The reason for my question is that I also purchased the Baratza Forte AP grinder and you can adjust the height of the PF holder to ensure that it holds the PF securely and level. The issue I'm having is that for the portafilter supplied with the sage I need to raise the supporting arms of the Grinder's PF holder so much that I can no longer fit the PF holder into the grinder (difficult to explain so i have posted a picture below - the bottom right image shows how the protruding metal bit from the PH holder legs protrudes too high preventing the PF holder from being inserted into the grinder - essentially the tup of the adjustable legs should be flush with the top of the PF holder so by my reckoning i need a portafilter that is about 75mm deeper than the one i have).









It leaves me with a few options as as see if but am open to any other suggestions if they are out there:


Use the grinder collection bind that comes with the grinder (kind of defeating the purpose of having a PF holder)

Saw off the protruding metal bit at the top of the PF Holders leg so I can fit the PH holder into the grinder

Locate a deeper Portafilter that is compatible with the sage dual boiler (not sure if a compatible alternative exists?)


Any info/suggestions anyone can provide would be most appreciated

Thanks


----------



## Bolta (May 11, 2014)

I have a Baratza Vario with the Forte portafilter holder and I use the Sage (Breville DB) portafilter. The distance from the bottom of the forks to the top of the U bend is 60mm on my unit. No problem fitting the portafilter, with a few mm to spare under the back of the holder.


----------



## gareth2j (Aug 30, 2014)

Thanks for the response Bolta,

I too seem to have 60mm between the U-Bend and the bottom of the forks but the portafilter doesn't fit in correctly. In the image below i have put the forks as high as they can go whilst still fitting in the grinder, but as you can see - when I align the PF with the small latch as the bottom of the metal funnel on the Portaholder (shown on the second image) there is about a 75mm gap to the forks. If I rest it on the forks I have a gap to the metal funnel (in this case the grinds don't hit the PF in the centre and the bit gap means they are more prone to missing the PF as the pile gets higher).

I do find it very odd - I would have thought that the Sage DB portafilter was a within a standard size limit and Barazta would have worked to a general range of PF depths.
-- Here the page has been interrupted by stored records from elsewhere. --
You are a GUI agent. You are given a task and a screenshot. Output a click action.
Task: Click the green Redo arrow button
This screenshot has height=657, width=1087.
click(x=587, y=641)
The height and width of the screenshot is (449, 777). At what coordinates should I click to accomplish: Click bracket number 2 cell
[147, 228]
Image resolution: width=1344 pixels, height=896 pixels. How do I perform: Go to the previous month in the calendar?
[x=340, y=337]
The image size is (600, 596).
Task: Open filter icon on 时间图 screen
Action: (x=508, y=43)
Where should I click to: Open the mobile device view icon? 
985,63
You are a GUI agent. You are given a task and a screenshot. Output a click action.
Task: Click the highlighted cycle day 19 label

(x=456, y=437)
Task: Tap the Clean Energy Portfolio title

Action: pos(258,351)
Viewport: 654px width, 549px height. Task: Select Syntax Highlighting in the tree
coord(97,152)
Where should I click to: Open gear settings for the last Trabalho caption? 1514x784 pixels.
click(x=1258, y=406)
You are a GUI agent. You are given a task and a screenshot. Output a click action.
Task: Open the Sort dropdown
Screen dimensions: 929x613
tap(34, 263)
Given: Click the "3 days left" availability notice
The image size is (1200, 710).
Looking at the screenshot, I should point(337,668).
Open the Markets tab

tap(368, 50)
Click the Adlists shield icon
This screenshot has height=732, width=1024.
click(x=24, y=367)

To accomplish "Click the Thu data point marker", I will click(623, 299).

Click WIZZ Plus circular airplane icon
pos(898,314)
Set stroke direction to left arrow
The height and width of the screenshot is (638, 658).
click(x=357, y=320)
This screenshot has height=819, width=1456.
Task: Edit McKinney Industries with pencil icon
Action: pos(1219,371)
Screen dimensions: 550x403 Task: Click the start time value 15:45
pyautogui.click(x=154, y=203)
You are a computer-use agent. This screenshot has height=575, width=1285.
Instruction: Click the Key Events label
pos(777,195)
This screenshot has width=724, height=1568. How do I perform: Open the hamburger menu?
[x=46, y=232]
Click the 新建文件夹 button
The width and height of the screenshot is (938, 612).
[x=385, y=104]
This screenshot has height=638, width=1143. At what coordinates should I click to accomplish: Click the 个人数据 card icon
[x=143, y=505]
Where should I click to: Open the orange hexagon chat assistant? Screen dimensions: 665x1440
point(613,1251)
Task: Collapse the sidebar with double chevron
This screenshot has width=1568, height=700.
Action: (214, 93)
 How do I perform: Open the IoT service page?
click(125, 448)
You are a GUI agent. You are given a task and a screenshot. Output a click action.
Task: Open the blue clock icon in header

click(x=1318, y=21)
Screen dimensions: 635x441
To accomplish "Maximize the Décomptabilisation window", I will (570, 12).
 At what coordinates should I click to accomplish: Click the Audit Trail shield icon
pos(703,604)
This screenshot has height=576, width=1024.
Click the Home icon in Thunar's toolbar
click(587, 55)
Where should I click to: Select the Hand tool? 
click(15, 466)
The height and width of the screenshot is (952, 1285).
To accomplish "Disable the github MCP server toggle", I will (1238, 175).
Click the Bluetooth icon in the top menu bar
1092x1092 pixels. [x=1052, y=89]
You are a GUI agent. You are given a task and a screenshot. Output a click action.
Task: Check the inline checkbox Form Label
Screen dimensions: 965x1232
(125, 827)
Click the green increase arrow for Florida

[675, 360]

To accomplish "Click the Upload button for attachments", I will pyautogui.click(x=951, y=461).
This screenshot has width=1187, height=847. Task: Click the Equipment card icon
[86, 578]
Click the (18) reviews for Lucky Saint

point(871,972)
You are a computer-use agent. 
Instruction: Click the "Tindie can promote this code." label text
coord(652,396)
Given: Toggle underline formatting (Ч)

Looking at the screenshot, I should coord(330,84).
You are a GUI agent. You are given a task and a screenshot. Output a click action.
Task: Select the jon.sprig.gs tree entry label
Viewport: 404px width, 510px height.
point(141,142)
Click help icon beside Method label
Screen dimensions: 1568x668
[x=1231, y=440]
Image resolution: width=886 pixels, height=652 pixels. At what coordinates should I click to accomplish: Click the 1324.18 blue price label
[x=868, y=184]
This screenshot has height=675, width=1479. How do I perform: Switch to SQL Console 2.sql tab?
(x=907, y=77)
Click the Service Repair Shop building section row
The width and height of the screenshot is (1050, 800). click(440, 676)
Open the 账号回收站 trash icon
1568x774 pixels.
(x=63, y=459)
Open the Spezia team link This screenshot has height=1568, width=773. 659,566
I have sent an email to the seller (coffee hit) to ask if I am doing something wrong as the grinder is not as useful to me if I end up with grinds missing the PF.


----------



## Bolta (May 11, 2014)




----------



## gareth2j (Aug 30, 2014)

How bizzare, I'm going to re-measure the forks again as it definitely looks like yours sits way closer to the metal funnel than mine. The PFs look a similar size (I was initially wondering if breville and sage had chosen different PFs but they look the same).

Thanks for taking the time to take the picture.


----------



## gareth2j (Aug 30, 2014)

Just to close this out, the situation is now resolved. The guys at Coffehit and Baratza were super helpful. It turns out the forks that came with my portaholder were 9mm to long. Coffehit got a new set of forks out to me and they fit perfectly.

happy days. Thanks for your help Bolta.


----------